> _TEXT_:
• • • •

Language support and linguistics in Lucene/Solr/elasticsearch and the open source and commercial eco-system


In search, language processing is often key to getting a good search experience. This talk gives an overview of language handling and linguistics functionality in Lucene/Solr/elasticsearch and best-practices for using them to handle Western, Asian and multi-language deployments. Pointers and references within the open source and commercial eco-systems for more advanced linguistics and their applications are also discussed.

The presentation is mix of overview and hands-on best-practices the audience can benefit immediately from in their Lucene, Solr or elasticsearch deployments. The eco-system part is meant to inspire how more advanced functionality can be developed by means of the available open source technologies within the Apache eco-system (predominantly) while also highlighting some of the commercial options available.

• • • •

> _DATA BLOCK_:
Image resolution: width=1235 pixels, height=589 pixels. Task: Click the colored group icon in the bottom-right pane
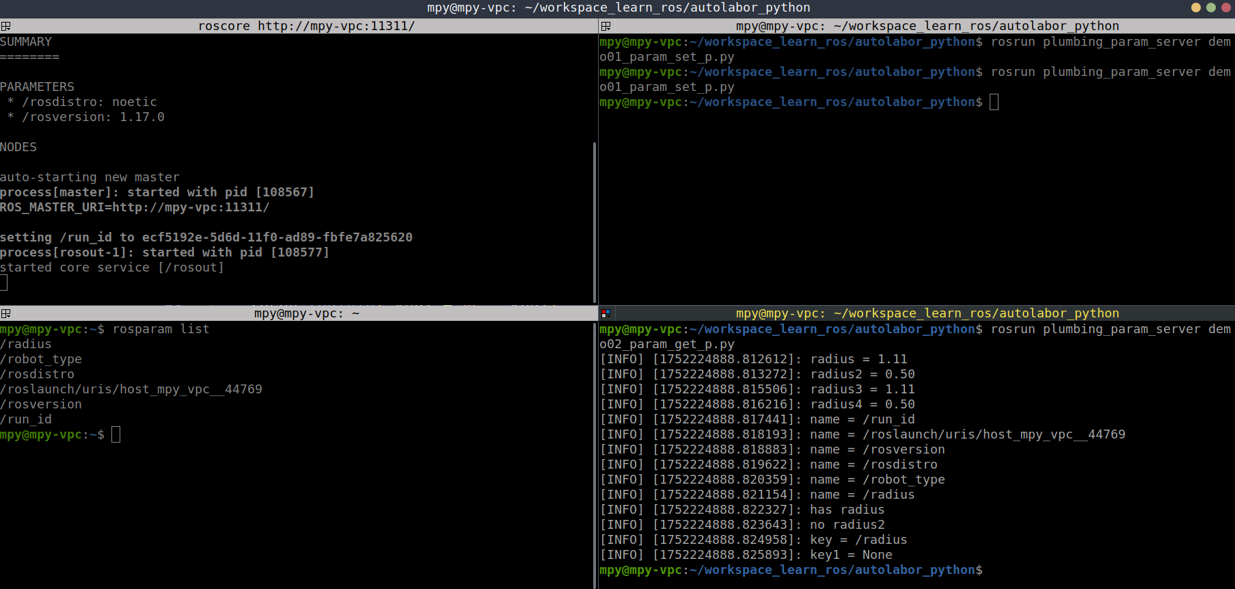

• • • •

> _PROMPT_:
Restate the passage on language support in Lucene, Solr and elasticsearch from "The presentation is" to "commercial options available.", swapping "presentation" for "session".

> _ANSWER TO THE PROBLEM_:
The session is mix of overview and hands-on best-practices the audience can benefit immediately from in their Lucene, Solr or elasticsearch deployments. The eco-system part is meant to inspire how more advanced functionality can be developed by means of the available open source technologies within the Apache eco-system (predominantly) while also highlighting some of the commercial options available.